TASK MATERIAL: Begin

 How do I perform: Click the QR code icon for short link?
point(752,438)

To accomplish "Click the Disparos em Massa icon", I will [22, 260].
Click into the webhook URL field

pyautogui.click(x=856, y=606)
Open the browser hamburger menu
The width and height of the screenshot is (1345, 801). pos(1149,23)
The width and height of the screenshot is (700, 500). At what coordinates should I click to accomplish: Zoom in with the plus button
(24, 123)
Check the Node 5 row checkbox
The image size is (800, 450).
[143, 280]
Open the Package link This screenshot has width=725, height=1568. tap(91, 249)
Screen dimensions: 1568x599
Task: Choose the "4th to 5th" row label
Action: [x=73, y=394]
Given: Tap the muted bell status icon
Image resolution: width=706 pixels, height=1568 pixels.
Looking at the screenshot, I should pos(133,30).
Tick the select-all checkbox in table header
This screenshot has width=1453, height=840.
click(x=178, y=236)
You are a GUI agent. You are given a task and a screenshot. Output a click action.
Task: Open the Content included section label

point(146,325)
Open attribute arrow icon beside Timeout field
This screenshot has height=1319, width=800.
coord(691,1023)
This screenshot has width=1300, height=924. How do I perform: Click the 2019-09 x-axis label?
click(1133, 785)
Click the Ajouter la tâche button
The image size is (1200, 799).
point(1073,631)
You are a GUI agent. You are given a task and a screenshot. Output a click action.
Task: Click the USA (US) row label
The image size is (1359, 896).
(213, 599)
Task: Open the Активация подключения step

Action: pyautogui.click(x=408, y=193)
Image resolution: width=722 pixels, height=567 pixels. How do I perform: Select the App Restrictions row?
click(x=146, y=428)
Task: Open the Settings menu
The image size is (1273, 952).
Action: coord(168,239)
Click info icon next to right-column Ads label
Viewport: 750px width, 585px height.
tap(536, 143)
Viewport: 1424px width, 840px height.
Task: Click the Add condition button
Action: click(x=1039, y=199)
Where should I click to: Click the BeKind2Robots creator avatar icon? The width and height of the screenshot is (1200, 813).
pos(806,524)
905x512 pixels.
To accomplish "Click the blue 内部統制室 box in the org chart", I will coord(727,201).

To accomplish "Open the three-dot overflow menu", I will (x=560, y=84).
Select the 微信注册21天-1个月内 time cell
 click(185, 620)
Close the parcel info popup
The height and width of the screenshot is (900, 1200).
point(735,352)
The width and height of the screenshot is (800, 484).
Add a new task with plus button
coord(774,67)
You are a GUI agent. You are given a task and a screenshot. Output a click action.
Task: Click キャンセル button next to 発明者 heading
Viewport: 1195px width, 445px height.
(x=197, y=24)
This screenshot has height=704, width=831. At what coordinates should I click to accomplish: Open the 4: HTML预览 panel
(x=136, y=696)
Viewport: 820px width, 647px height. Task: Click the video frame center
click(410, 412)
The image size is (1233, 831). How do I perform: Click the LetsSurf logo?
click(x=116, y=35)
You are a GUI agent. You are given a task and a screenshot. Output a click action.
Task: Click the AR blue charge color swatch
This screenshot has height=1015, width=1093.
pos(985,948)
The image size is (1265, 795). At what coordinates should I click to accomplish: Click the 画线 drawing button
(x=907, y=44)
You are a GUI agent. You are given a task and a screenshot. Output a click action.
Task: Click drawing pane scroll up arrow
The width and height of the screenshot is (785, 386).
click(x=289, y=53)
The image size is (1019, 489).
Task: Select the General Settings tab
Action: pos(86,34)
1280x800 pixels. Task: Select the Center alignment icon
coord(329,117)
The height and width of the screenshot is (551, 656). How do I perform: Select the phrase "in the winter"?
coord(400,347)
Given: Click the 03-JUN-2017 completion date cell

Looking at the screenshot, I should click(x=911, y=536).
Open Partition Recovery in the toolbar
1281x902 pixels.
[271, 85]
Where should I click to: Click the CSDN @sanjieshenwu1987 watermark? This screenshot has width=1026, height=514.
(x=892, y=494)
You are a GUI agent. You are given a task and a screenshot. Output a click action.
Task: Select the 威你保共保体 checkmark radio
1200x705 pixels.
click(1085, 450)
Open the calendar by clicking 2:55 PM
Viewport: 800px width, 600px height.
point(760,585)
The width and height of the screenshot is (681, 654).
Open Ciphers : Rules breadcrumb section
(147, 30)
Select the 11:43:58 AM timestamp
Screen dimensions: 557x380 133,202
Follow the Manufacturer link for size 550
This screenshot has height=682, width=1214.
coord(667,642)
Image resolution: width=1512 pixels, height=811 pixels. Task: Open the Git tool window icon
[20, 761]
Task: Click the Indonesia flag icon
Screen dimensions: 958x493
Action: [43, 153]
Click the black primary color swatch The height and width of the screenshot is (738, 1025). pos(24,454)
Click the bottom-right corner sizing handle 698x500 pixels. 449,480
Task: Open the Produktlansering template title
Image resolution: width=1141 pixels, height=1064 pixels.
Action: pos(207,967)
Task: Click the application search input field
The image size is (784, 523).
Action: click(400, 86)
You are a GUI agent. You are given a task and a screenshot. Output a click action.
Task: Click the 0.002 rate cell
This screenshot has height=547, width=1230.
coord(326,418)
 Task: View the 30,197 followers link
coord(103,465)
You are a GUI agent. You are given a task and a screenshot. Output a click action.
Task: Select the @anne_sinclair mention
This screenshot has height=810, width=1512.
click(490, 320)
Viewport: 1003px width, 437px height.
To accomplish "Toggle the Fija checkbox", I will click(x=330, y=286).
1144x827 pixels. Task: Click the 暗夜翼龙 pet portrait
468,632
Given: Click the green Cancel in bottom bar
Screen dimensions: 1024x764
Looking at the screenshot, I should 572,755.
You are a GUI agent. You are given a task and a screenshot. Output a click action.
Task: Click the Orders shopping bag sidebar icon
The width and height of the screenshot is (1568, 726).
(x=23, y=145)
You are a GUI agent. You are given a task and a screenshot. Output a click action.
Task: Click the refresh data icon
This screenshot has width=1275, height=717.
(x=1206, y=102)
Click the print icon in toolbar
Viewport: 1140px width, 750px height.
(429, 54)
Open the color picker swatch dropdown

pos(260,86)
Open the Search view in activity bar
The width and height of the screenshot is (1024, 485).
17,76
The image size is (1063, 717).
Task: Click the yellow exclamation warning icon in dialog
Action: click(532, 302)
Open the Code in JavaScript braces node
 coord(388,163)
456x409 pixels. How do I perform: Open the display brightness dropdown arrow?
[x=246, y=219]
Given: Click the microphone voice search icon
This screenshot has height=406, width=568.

TASK MATERIAL: End

REQUIREMENT:
Print each entry precisely. Include every line.

ANSWER BOX:
 How do I perform: Click the QR code icon for short link?
point(752,438)

To accomplish "Click the Disparos em Massa icon", I will [22, 260].
Click into the webhook URL field

pyautogui.click(x=856, y=606)
Open the browser hamburger menu
The width and height of the screenshot is (1345, 801). pos(1149,23)
The width and height of the screenshot is (700, 500). At what coordinates should I click to accomplish: Zoom in with the plus button
(24, 123)
Check the Node 5 row checkbox
The image size is (800, 450).
[143, 280]
Open the Package link This screenshot has width=725, height=1568. tap(91, 249)
Screen dimensions: 1568x599
Task: Choose the "4th to 5th" row label
Action: [x=73, y=394]
Given: Tap the muted bell status icon
Image resolution: width=706 pixels, height=1568 pixels.
Looking at the screenshot, I should pos(133,30).
Tick the select-all checkbox in table header
This screenshot has width=1453, height=840.
click(x=178, y=236)
You are a GUI agent. You are given a task and a screenshot. Output a click action.
Task: Open the Content included section label

point(146,325)
Open attribute arrow icon beside Timeout field
This screenshot has height=1319, width=800.
coord(691,1023)
This screenshot has width=1300, height=924. How do I perform: Click the 2019-09 x-axis label?
click(1133, 785)
Click the Ajouter la tâche button
The image size is (1200, 799).
point(1073,631)
You are a GUI agent. You are given a task and a screenshot. Output a click action.
Task: Click the USA (US) row label
The image size is (1359, 896).
(213, 599)
Task: Open the Активация подключения step

Action: pyautogui.click(x=408, y=193)
Image resolution: width=722 pixels, height=567 pixels. How do I perform: Select the App Restrictions row?
click(x=146, y=428)
Task: Open the Settings menu
The image size is (1273, 952).
Action: coord(168,239)
Click info icon next to right-column Ads label
Viewport: 750px width, 585px height.
tap(536, 143)
Viewport: 1424px width, 840px height.
Task: Click the Add condition button
Action: click(x=1039, y=199)
Where should I click to: Click the BeKind2Robots creator avatar icon? The width and height of the screenshot is (1200, 813).
pos(806,524)
905x512 pixels.
To accomplish "Click the blue 内部統制室 box in the org chart", I will coord(727,201).

To accomplish "Open the three-dot overflow menu", I will (x=560, y=84).
Select the 微信注册21天-1个月内 time cell
 click(185, 620)
Close the parcel info popup
The height and width of the screenshot is (900, 1200).
point(735,352)
The width and height of the screenshot is (800, 484).
Add a new task with plus button
coord(774,67)
You are a GUI agent. You are given a task and a screenshot. Output a click action.
Task: Click キャンセル button next to 発明者 heading
Viewport: 1195px width, 445px height.
(x=197, y=24)
This screenshot has height=704, width=831. At what coordinates should I click to accomplish: Open the 4: HTML预览 panel
(x=136, y=696)
Viewport: 820px width, 647px height. Task: Click the video frame center
click(410, 412)
The image size is (1233, 831). How do I perform: Click the LetsSurf logo?
click(x=116, y=35)
You are a GUI agent. You are given a task and a screenshot. Output a click action.
Task: Click the AR blue charge color swatch
This screenshot has height=1015, width=1093.
pos(985,948)
The image size is (1265, 795). At what coordinates should I click to accomplish: Click the 画线 drawing button
(x=907, y=44)
You are a GUI agent. You are given a task and a screenshot. Output a click action.
Task: Click drawing pane scroll up arrow
The width and height of the screenshot is (785, 386).
click(x=289, y=53)
The image size is (1019, 489).
Task: Select the General Settings tab
Action: pos(86,34)
1280x800 pixels. Task: Select the Center alignment icon
coord(329,117)
The height and width of the screenshot is (551, 656). How do I perform: Select the phrase "in the winter"?
coord(400,347)
Given: Click the 03-JUN-2017 completion date cell

Looking at the screenshot, I should click(x=911, y=536).
Open Partition Recovery in the toolbar
1281x902 pixels.
[271, 85]
Where should I click to: Click the CSDN @sanjieshenwu1987 watermark? This screenshot has width=1026, height=514.
(x=892, y=494)
You are a GUI agent. You are given a task and a screenshot. Output a click action.
Task: Select the 威你保共保体 checkmark radio
1200x705 pixels.
click(1085, 450)
Open the calendar by clicking 2:55 PM
Viewport: 800px width, 600px height.
point(760,585)
The width and height of the screenshot is (681, 654).
Open Ciphers : Rules breadcrumb section
(147, 30)
Select the 11:43:58 AM timestamp
Screen dimensions: 557x380 133,202
Follow the Manufacturer link for size 550
This screenshot has height=682, width=1214.
coord(667,642)
Image resolution: width=1512 pixels, height=811 pixels. Task: Open the Git tool window icon
[20, 761]
Task: Click the Indonesia flag icon
Screen dimensions: 958x493
Action: [43, 153]
Click the black primary color swatch The height and width of the screenshot is (738, 1025). pos(24,454)
Click the bottom-right corner sizing handle 698x500 pixels. 449,480
Task: Open the Produktlansering template title
Image resolution: width=1141 pixels, height=1064 pixels.
Action: pos(207,967)
Task: Click the application search input field
The image size is (784, 523).
Action: click(400, 86)
You are a GUI agent. You are given a task and a screenshot. Output a click action.
Task: Click the 0.002 rate cell
This screenshot has height=547, width=1230.
coord(326,418)
 Task: View the 30,197 followers link
coord(103,465)
You are a GUI agent. You are given a task and a screenshot. Output a click action.
Task: Select the @anne_sinclair mention
This screenshot has height=810, width=1512.
click(490, 320)
Viewport: 1003px width, 437px height.
To accomplish "Toggle the Fija checkbox", I will click(x=330, y=286).
1144x827 pixels. Task: Click the 暗夜翼龙 pet portrait
468,632
Given: Click the green Cancel in bottom bar
Screen dimensions: 1024x764
Looking at the screenshot, I should 572,755.
You are a GUI agent. You are given a task and a screenshot. Output a click action.
Task: Click the Orders shopping bag sidebar icon
The width and height of the screenshot is (1568, 726).
(x=23, y=145)
You are a GUI agent. You are given a task and a screenshot. Output a click action.
Task: Click the refresh data icon
This screenshot has width=1275, height=717.
(x=1206, y=102)
Click the print icon in toolbar
Viewport: 1140px width, 750px height.
(429, 54)
Open the color picker swatch dropdown

pos(260,86)
Open the Search view in activity bar
The width and height of the screenshot is (1024, 485).
17,76
The image size is (1063, 717).
Task: Click the yellow exclamation warning icon in dialog
Action: click(532, 302)
Open the Code in JavaScript braces node
 coord(388,163)
456x409 pixels. How do I perform: Open the display brightness dropdown arrow?
[x=246, y=219]
Given: Click the microphone voice search icon
This screenshot has height=406, width=568.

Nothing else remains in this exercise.